**TASK TO COMPLETE:** Please retype the entries starting at the line containing "Where should I click to: Select" and ending at the line containing "Looking at the screenshot, I should 46,53.", exactly as they appear.

**EXERCISE INPUT:**
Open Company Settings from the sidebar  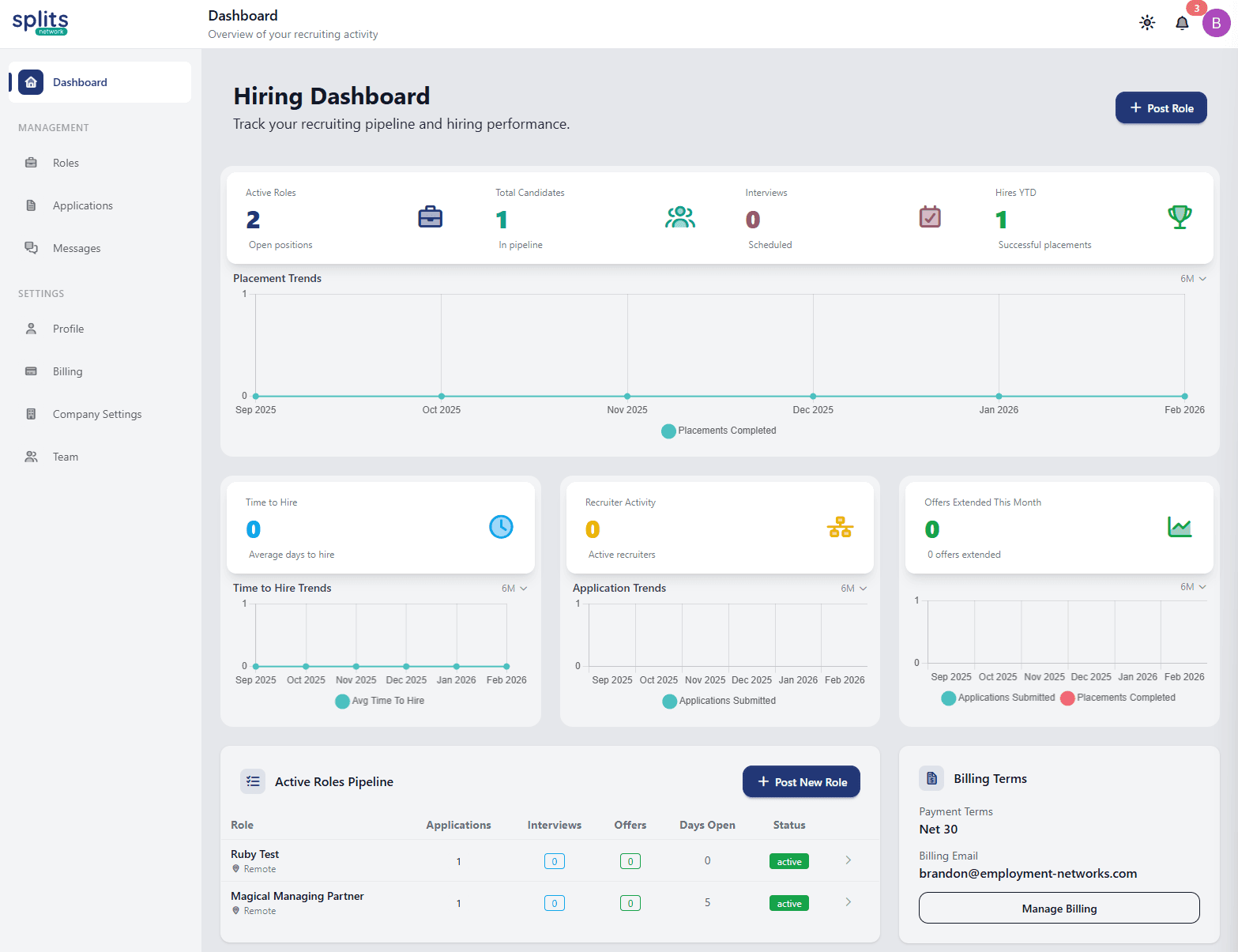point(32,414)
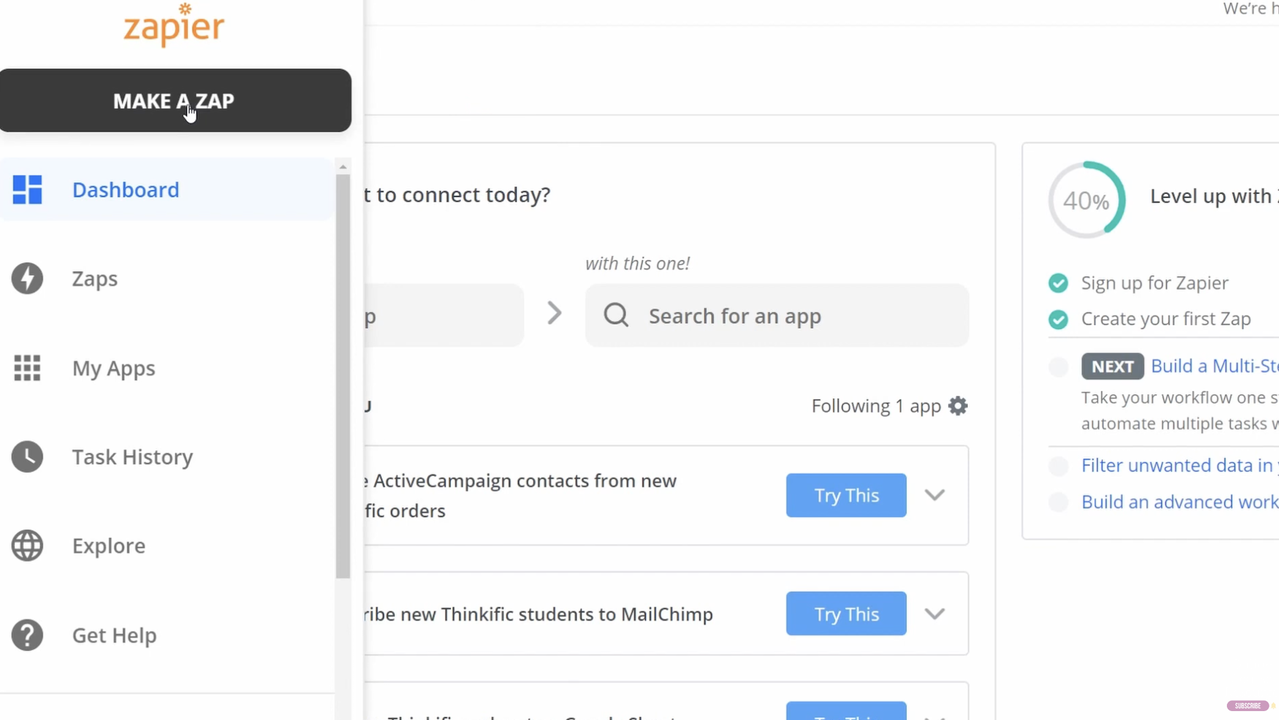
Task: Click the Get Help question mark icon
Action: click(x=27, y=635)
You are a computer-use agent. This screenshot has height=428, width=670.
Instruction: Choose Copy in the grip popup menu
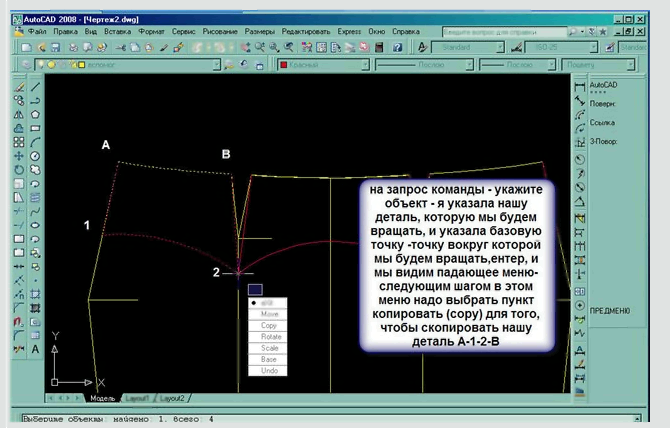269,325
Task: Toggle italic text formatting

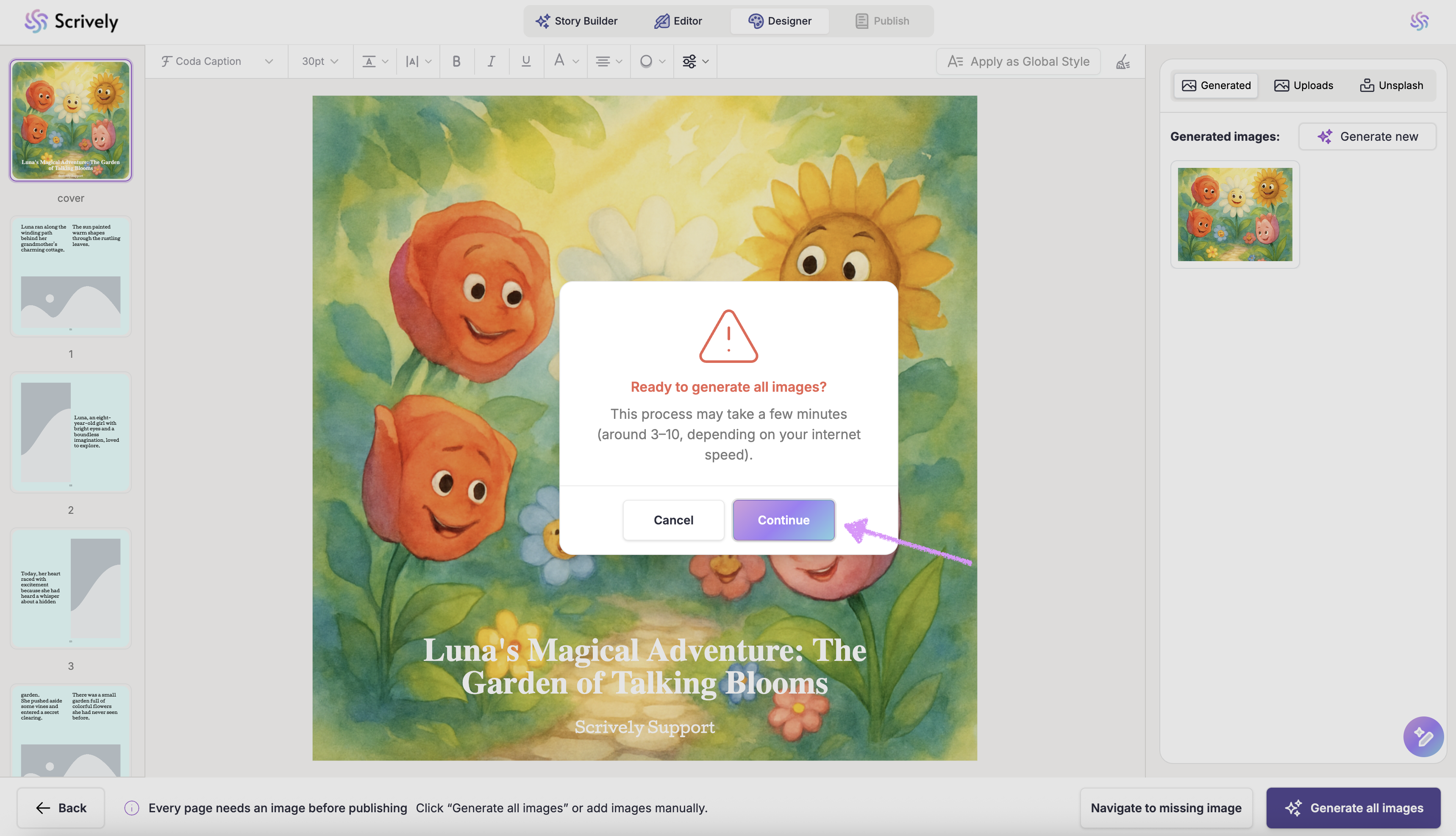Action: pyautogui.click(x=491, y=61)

...

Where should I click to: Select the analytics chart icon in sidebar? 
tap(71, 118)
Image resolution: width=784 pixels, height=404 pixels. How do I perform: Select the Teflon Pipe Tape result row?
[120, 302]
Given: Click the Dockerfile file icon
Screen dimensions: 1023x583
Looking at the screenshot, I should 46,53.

---

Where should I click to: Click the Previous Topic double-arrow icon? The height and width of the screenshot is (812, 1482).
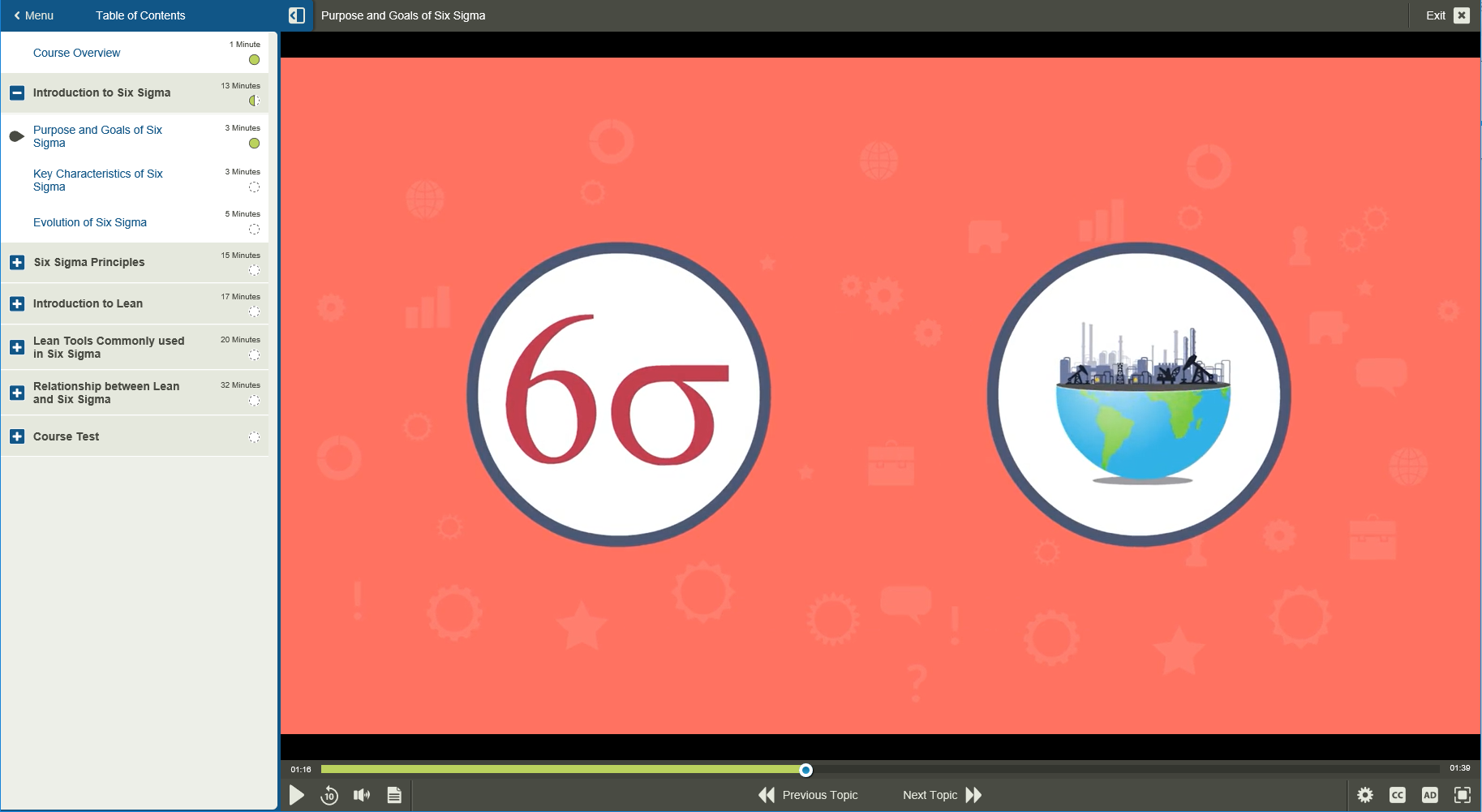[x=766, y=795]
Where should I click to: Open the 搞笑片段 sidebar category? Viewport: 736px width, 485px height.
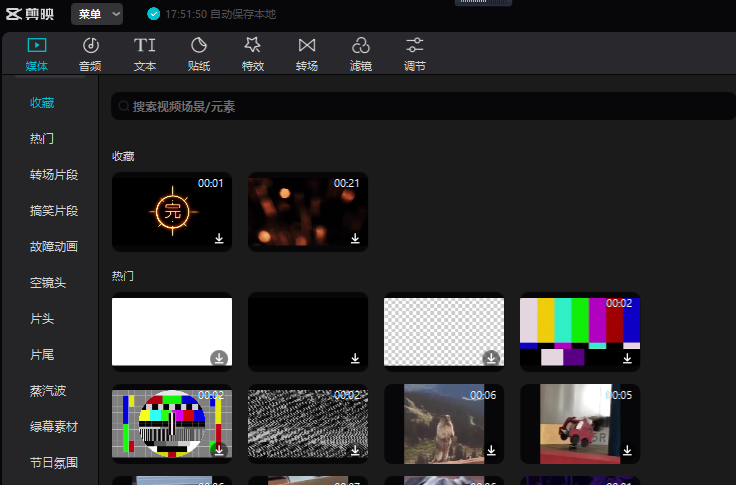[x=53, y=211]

**RESPONSE TO THIS EXERCISE:**
Where should I click to: Select the analytics chart icon in sidebar? 
tap(71, 118)
Image resolution: width=784 pixels, height=404 pixels. How do I perform: Select the Teflon Pipe Tape result row?
[120, 302]
Given: Click the Dockerfile file icon
Screen dimensions: 1023x583
Looking at the screenshot, I should 46,53.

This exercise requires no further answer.